Written task = Lay out the material as a Markdown table with the columns Row and Line. Start at the first line of the material and end at the line that contains "point(81,197)", including both ends and omitting blank lines.

Excerpted data =
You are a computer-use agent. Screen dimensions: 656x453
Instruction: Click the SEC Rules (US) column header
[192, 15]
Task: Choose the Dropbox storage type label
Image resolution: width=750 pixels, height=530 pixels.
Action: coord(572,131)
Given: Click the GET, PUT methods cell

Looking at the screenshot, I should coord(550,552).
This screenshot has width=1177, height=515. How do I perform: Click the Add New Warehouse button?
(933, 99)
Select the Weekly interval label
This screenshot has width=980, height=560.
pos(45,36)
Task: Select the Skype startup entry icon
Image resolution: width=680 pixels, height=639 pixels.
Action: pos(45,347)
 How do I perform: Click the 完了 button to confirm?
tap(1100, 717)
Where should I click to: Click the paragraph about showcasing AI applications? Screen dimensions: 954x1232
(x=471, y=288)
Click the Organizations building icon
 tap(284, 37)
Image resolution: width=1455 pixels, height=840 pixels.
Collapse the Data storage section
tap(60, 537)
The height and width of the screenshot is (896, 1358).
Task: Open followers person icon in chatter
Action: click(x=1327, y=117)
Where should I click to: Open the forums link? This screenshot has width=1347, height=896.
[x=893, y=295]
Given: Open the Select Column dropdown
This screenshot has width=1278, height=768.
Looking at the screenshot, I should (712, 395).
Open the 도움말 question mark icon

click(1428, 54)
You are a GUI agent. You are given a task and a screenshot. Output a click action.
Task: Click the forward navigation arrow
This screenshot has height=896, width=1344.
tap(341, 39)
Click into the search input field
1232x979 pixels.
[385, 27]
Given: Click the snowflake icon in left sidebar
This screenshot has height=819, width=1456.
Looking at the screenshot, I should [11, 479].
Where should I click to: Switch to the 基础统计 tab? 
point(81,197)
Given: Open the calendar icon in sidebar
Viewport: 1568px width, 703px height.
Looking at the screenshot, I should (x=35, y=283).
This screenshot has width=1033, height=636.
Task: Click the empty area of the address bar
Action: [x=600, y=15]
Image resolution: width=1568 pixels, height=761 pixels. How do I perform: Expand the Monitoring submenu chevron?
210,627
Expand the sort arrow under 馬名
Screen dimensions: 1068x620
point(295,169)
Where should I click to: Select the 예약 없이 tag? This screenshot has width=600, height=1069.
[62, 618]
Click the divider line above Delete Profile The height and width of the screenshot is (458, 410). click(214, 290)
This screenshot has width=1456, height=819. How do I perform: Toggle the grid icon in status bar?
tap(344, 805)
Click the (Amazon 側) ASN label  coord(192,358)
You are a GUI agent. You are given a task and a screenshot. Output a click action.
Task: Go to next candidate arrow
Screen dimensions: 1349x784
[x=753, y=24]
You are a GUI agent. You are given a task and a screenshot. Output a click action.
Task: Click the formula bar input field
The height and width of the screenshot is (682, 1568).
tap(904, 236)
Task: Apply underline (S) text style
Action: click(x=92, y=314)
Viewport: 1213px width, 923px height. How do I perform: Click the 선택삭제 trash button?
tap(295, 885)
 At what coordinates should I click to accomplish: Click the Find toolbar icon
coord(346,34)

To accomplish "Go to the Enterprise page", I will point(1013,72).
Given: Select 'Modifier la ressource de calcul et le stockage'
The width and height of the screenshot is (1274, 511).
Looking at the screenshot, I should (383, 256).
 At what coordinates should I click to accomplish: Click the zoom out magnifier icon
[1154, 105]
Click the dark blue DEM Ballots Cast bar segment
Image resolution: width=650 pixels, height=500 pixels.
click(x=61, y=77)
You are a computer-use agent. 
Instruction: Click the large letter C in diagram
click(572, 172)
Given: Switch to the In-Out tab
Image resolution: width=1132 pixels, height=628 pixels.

Answer to this exercise =
| Row | Line |
|---|---|
| 1 | You are a computer-use agent. Screen dimensions: 656x453 |
| 2 | Instruction: Click the SEC Rules (US) column header |
| 3 | [192, 15] |
| 4 | Task: Choose the Dropbox storage type label |
| 5 | Image resolution: width=750 pixels, height=530 pixels. |
| 6 | Action: coord(572,131) |
| 7 | Given: Click the GET, PUT methods cell |
| 8 | Looking at the screenshot, I should coord(550,552). |
| 9 | This screenshot has width=1177, height=515. How do I perform: Click the Add New Warehouse button? |
| 10 | (933, 99) |
| 11 | Select the Weekly interval label |
| 12 | This screenshot has width=980, height=560. |
| 13 | pos(45,36) |
| 14 | Task: Select the Skype startup entry icon |
| 15 | Image resolution: width=680 pixels, height=639 pixels. |
| 16 | Action: pos(45,347) |
| 17 |  How do I perform: Click the 完了 button to confirm? |
| 18 | tap(1100, 717) |
| 19 | Where should I click to: Click the paragraph about showcasing AI applications? Screen dimensions: 954x1232 |
| 20 | (x=471, y=288) |
| 21 | Click the Organizations building icon |
| 22 |  tap(284, 37) |
| 23 | Image resolution: width=1455 pixels, height=840 pixels. |
| 24 | Collapse the Data storage section |
| 25 | tap(60, 537) |
| 26 | The height and width of the screenshot is (896, 1358). |
| 27 | Task: Open followers person icon in chatter |
| 28 | Action: click(x=1327, y=117) |
| 29 | Where should I click to: Open the forums link? This screenshot has width=1347, height=896. |
| 30 | [x=893, y=295] |
| 31 | Given: Open the Select Column dropdown |
| 32 | This screenshot has width=1278, height=768. |
| 33 | Looking at the screenshot, I should (712, 395). |
| 34 | Open the 도움말 question mark icon |
| 35 | click(1428, 54) |
| 36 | You are a GUI agent. You are given a task and a screenshot. Output a click action. |
| 37 | Task: Click the forward navigation arrow |
| 38 | This screenshot has height=896, width=1344. |
| 39 | tap(341, 39) |
| 40 | Click into the search input field |
| 41 | 1232x979 pixels. |
| 42 | [385, 27] |
| 43 | Given: Click the snowflake icon in left sidebar |
| 44 | This screenshot has height=819, width=1456. |
| 45 | Looking at the screenshot, I should [11, 479]. |
| 46 | Where should I click to: Switch to the 基础统计 tab?  |
| 47 | point(81,197) |